#### Provided records ####

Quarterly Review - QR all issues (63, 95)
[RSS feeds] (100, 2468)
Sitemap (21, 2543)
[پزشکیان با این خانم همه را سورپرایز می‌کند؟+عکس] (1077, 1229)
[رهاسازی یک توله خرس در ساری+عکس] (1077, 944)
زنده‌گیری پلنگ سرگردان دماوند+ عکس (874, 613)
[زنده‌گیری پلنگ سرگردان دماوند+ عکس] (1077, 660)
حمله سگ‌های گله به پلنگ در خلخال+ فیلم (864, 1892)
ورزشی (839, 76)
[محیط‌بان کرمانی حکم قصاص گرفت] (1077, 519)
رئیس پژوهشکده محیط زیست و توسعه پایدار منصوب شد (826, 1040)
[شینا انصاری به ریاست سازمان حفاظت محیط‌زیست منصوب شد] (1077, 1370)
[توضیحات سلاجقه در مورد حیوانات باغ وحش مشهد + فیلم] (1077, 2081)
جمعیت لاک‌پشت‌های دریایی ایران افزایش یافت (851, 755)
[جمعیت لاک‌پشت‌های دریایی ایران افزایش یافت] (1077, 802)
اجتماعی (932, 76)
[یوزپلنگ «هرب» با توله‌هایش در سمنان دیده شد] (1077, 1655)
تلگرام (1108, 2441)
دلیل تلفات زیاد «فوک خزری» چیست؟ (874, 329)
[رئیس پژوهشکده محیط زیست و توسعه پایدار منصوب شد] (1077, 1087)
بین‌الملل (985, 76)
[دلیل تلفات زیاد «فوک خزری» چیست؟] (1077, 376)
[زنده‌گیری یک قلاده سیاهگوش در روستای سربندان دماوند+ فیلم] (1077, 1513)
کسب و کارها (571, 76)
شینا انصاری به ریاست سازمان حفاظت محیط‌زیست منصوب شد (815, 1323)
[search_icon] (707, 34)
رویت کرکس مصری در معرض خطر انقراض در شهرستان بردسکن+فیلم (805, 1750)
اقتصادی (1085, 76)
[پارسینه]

####

> Task objective
Looking at each line of the records, count the ones where the word "پژوهشکده" appears, and report only the count.

> Exercise answer
2